Akhirnya saya merenungi, benar ... kenyataan yang terjadi hari ini bermula dari sebuah mimpi. Mimpi saya dan doa-doa dari ibu saya sejak saya beranjak remaja bahwa ketika saya menikah, saya harus hidup mandiri, tinggal di rumah sendiri yang kata ibu saya meskipun rumah sendiri itu ngontrak di gubug reyot. Alhamdulillah tak sampai sengenes kata-kata ibu saya, Allah memberi kami lebih. Meskipun rumah kami kecil berukuran 4 L alias Lo Lagi Lo Lagi (karena saking kecilnya rumah kami), tapi nggak ngenes seperti gubug reyot yang setiap kali hujan, para penghuninya kehujanan. Juga mimpi suami saya dan bapak ibu mertua saya sejak jauh-jauh hari sebelum suami saya menikahi saya.
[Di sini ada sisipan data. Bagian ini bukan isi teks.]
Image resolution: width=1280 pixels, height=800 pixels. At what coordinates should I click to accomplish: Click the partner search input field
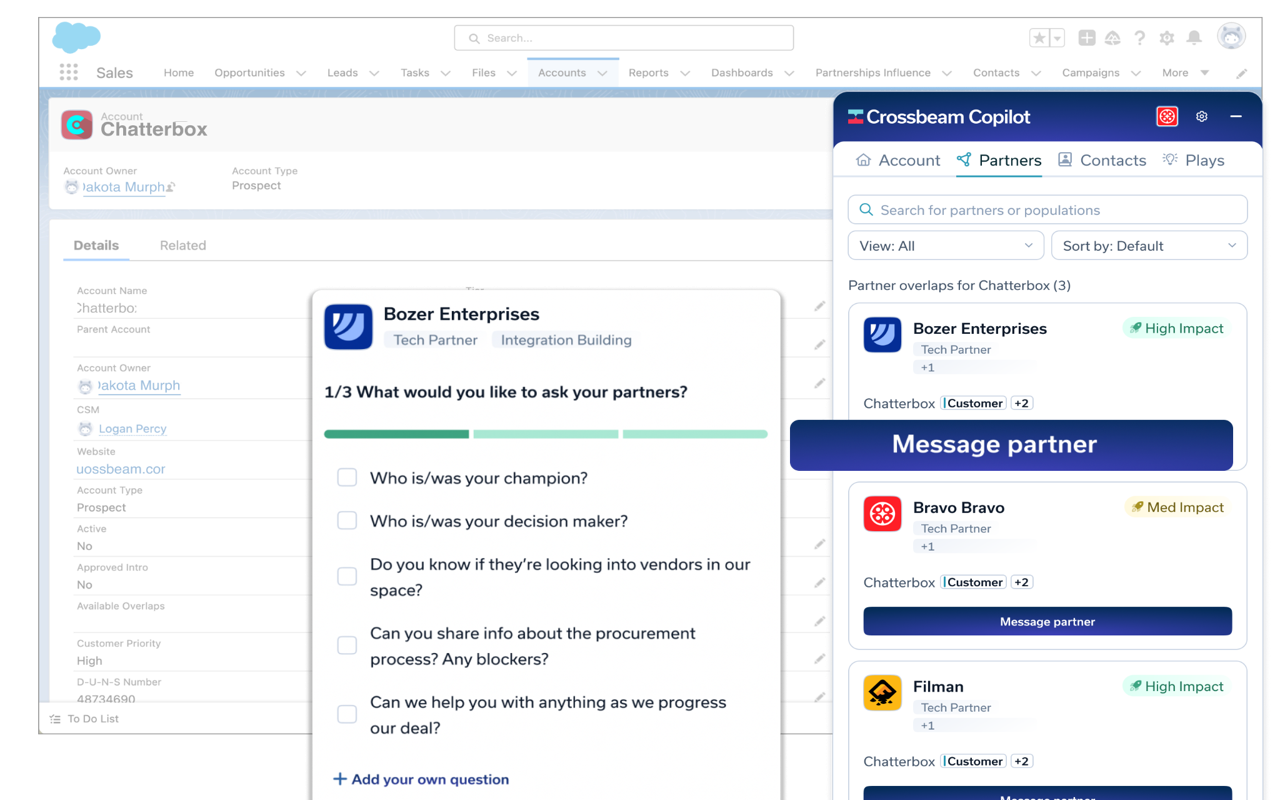click(1047, 209)
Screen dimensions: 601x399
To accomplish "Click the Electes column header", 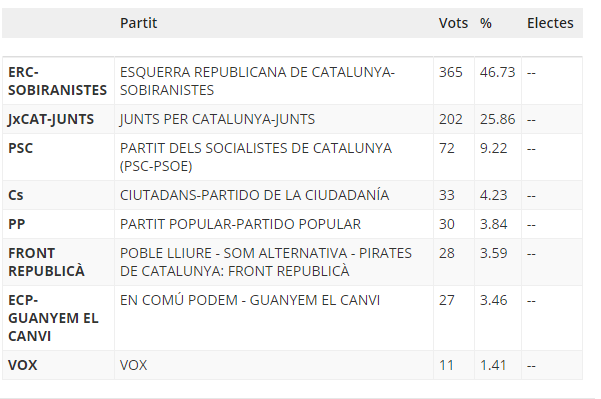I will tap(550, 23).
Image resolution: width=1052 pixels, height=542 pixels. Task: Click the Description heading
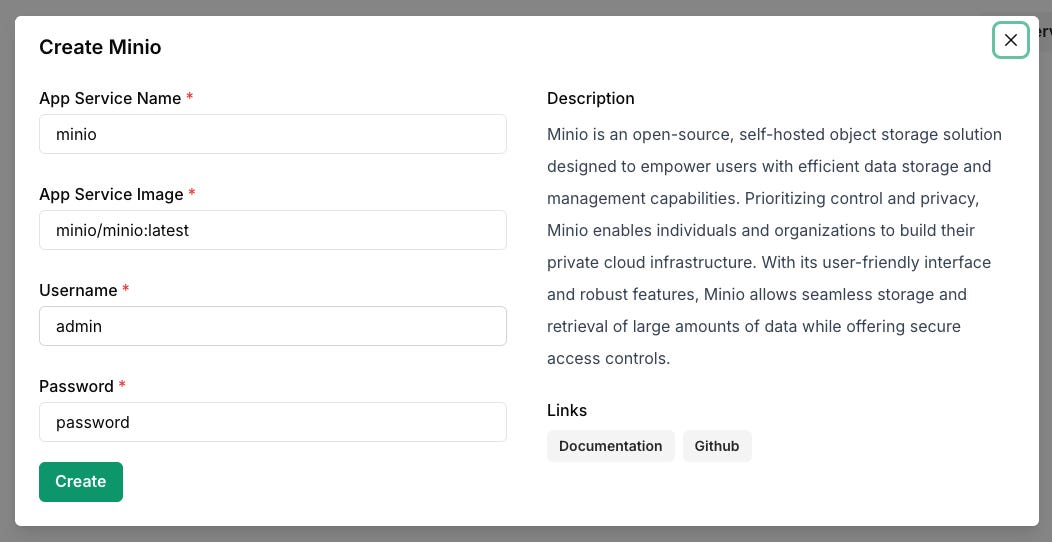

Semoga mimpi-mimpi kami yang lain, satu per satu akan segera terwujud. Amin ya rabbal’alamin ....

6 komentar:

  1. sama mba aku juga kepingin mandiri, tapi suami maunya numpang sama ibunya...alhasil keinginanku masih menjadi mimpi...mudah2an saya juga bisa mandiri...

    BalasHapus
  2. @Mbak Ria Setia : Aamiin...semoga nggak lama lagi mimpi-mimpi Mbak Ria bisa terwujud ya Mbak? Hidup mandiri itu rasanya seru, Mbak. Apa-apa dipikirin berdua, nggak melibatkan orang selain suami istri (meskipun itu mertua atau orang tua kita sendiri). Pengalaman saya, suami dan istri jadi kompak banget. Kadang masih ada juga ngambeg-ngambeg kecil gitu, tapi itu katanya wajar ya? Namanya juga 2 manusia yang berbeda dan dibesarkan dalam kondisi yang juga berbeda. Beda pemikiran juga. Hehehe... :-)

    BalasHapus
  3. Saya tidak akan pernah benar-benar terlatih menjadi suami kalau saya memilih tinggal di rumah yang di siapkan oleh bapak mertua saya, atau tinggal dengan orang tua saya. Saya dan istri tidak akan pernah benar-benar mampu menjadi orang tua jika anak kami lebih banyak “di asuh mertua, saudara atau tetangga”, hanya dengan alasan takut atau tidak tahu. Dari awal menikah sampai sekarang kami masih.... https://www.itsme.id/istriku-kau-harus-berani-mandiri/

    BalasHapus
  4. Saya memilih mengajak isti tinggal dengan ibu saya karena bapak say telah meninggal dan ingin menjaga ibu say, disamping itu saya hrs meneruskan usaha orang tua agar ibu saya bisa istirahat. Namun makin kesini koq saya selalu saja salah di mata ibu, apapun yang saya lakukan selalu salah dan tdk pernah dihargai, jadi berpikir utk pindah ngontrak rumah sendiri tapi koq kasihan nanti yg ngurus ibu siapa, tapi kalau tdk pindah koq setiap hari perasaan saya tdk pernah tentram. Apa yg mesti saya lakukan?